Scholars@Duke publication: Top Stack Optimization for Cu<inf>2</inf>BaSn(S, Se)<inf>4</inf> Photovoltaic Cell Leads to Improved Device Power Conversion Efficiency beyond 6%

Top Stack Optimization for Cu2BaSn(S, Se)4 Photovoltaic Cell Leads to Improved Device Power Conversion Efficiency beyond 6%

Publication , Journal Article

Teymur, B; Kim, Y; Huang, J; Sun, K; Hao, X; Mitzi, DB

Published in: Advanced Energy Materials

October 27, 2022

Earth-abundant and air-stable Cu2BaSnS4−xSex (CBTSSe) and related thin-film absorbers are regarded as prospective options to meet the increasing demand for low-cost solar cell deployment. Devices based on vacuum-deposited CBTSSe absorbers have achieved record power conversion efficiency (PCE) of 5.2% based on a conventional device structure using CdS buffer and i-ZnO/indium tin oxide (ITO) window layers, with open-circuit voltage (VOC) posing the major bottleneck for improving solar cell performance. The current study demonstrates a >20% improvement in VOC (from 0.62 to 0.75 V) and corresponding enhancement in PCE (from 5.1% to 6.2% without antireflection coating; to 6.5% with MgF2 antireflection coating) for solution-deposited CBTSSe solar cells. This performance improvement is realized by introducing an alternative successive ionic layer adsorption and reaction-deposited Zn1−xCdxS buffer combined with sputtered Zn1−xMgxO/Al-doped ZnO window/top contact layer, which offers lower electron affinities relative to the conventional CdS/i-ZnO/ITO stack and better matching with the low electron affinity of CBTSSe.
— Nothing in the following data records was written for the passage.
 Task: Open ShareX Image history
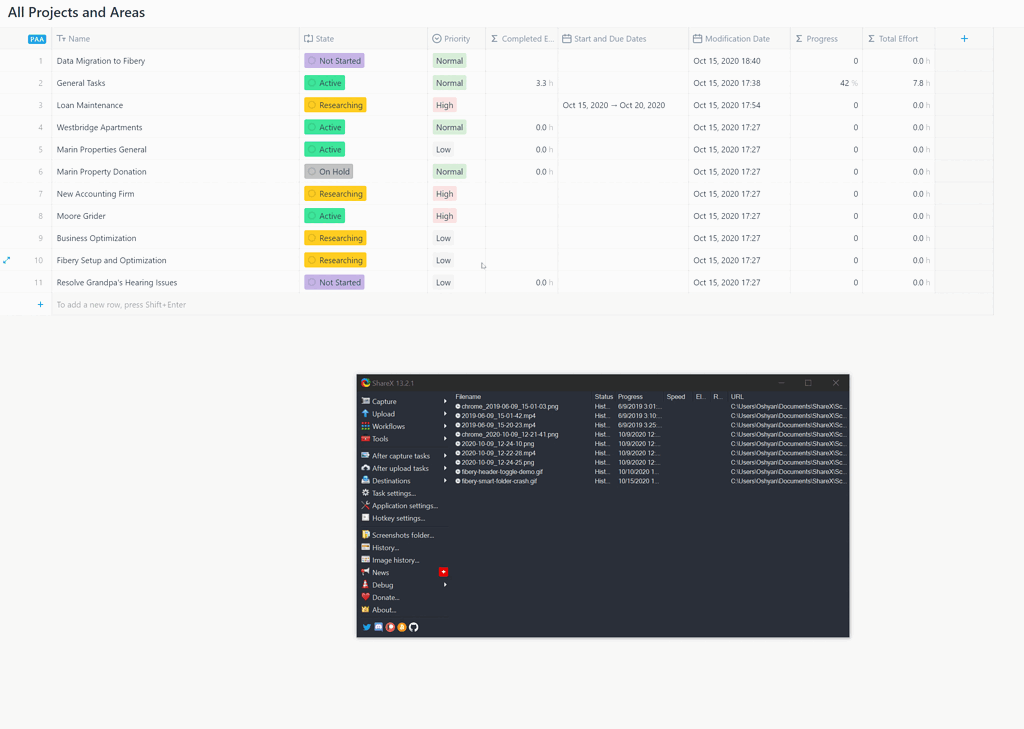392,560
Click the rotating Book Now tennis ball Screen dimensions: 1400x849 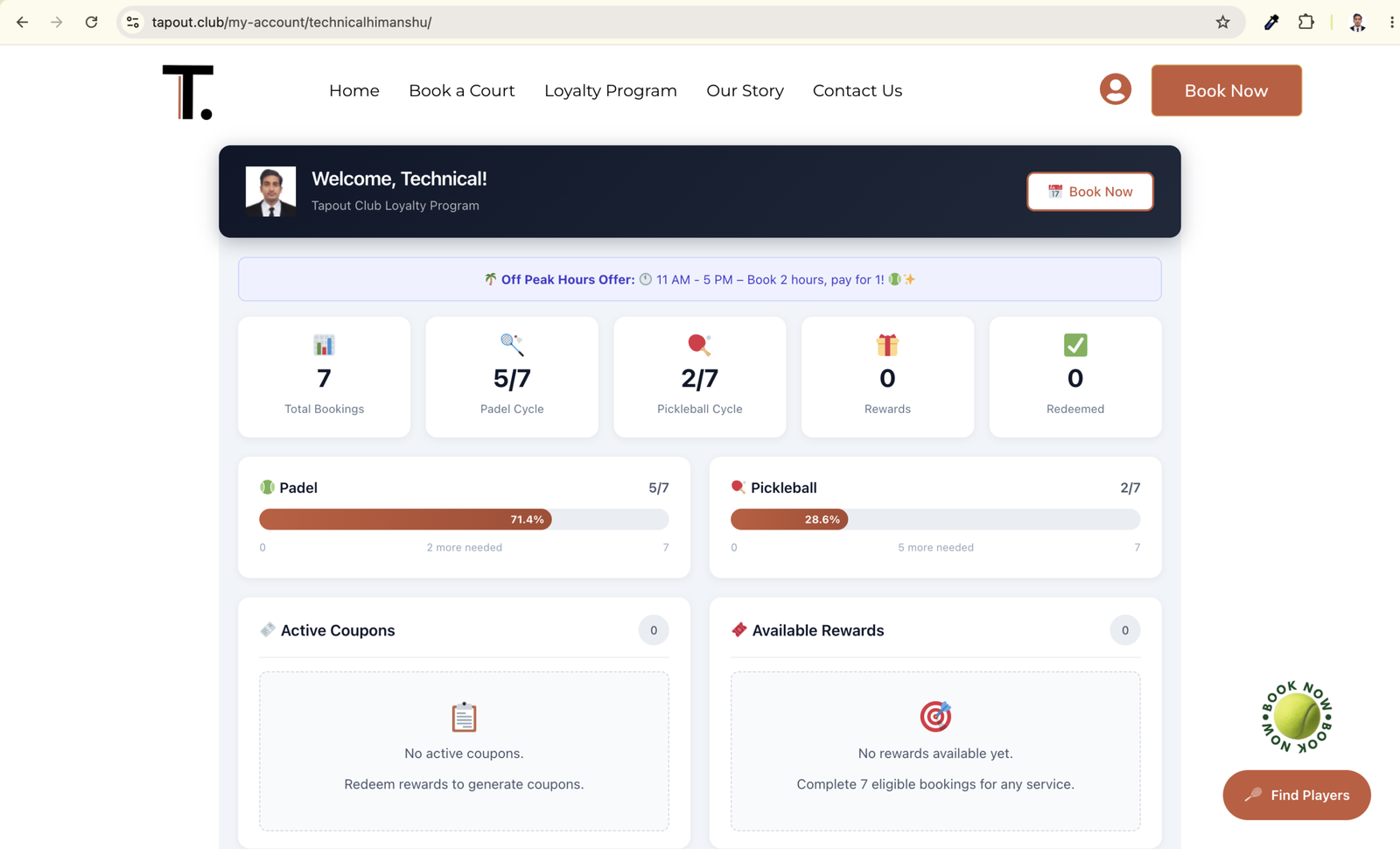[x=1297, y=717]
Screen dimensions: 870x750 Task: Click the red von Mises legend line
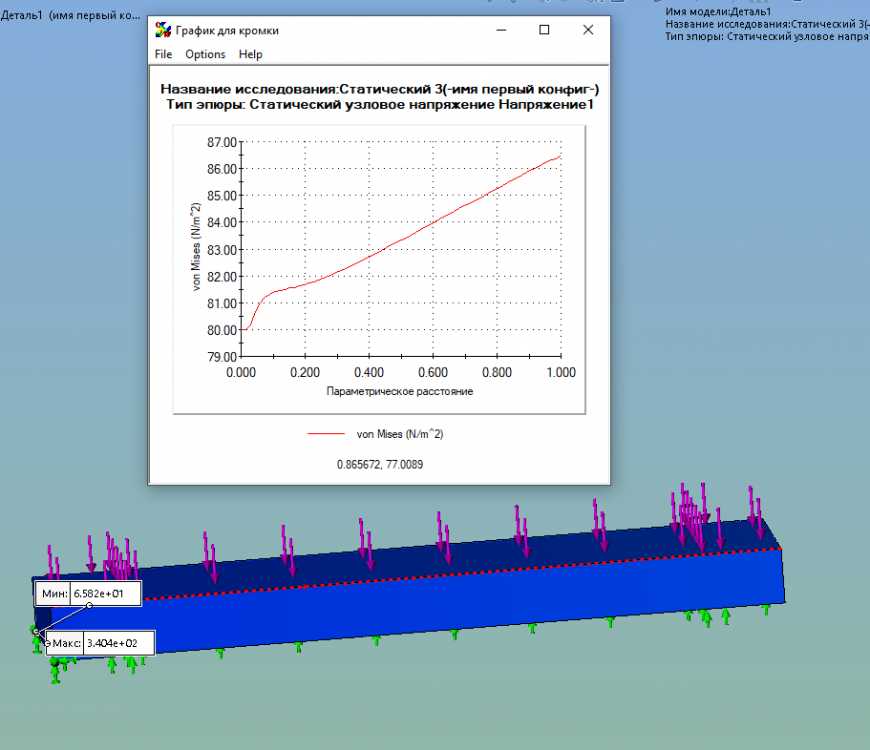point(326,434)
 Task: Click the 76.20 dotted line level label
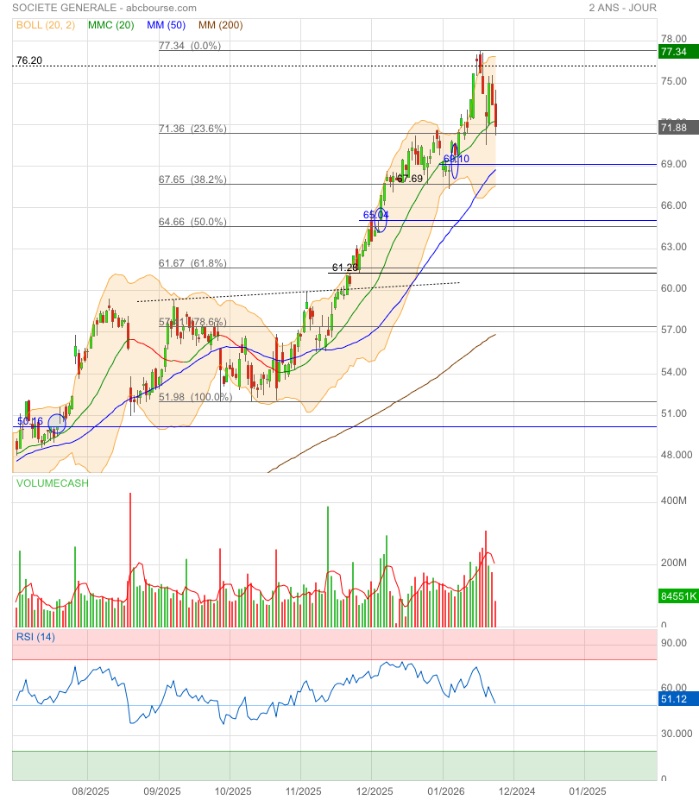click(x=28, y=61)
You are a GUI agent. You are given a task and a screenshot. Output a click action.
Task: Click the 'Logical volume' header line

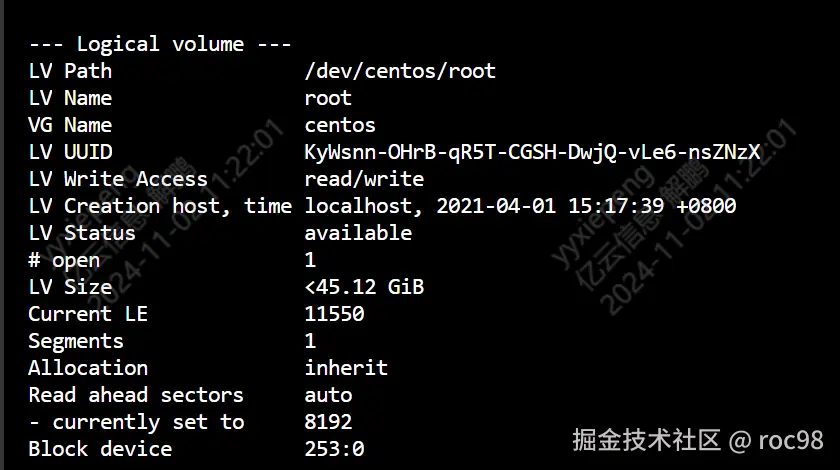click(x=160, y=44)
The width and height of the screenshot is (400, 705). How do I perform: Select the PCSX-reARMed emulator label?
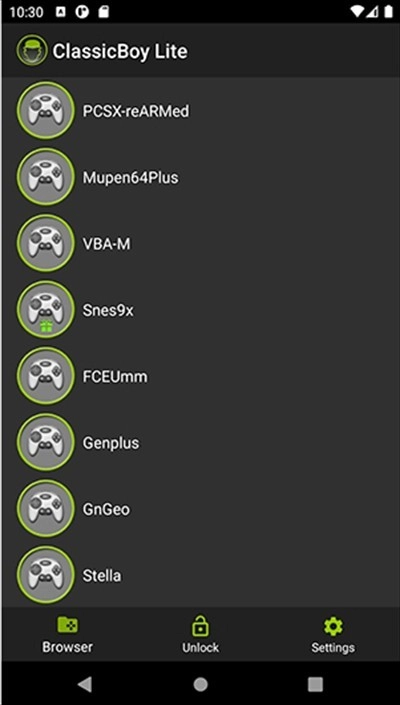(x=136, y=111)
A combined experimental (temperature- and light intensity-dependent VOC measurements) and device simulation (SCAPS-1D) evaluation points to the importance of addressing relative band offsets for both the buffer and window layers relative to the absorber in mitigating interfacial recombination and optimizing CBTSSe solar cell performance.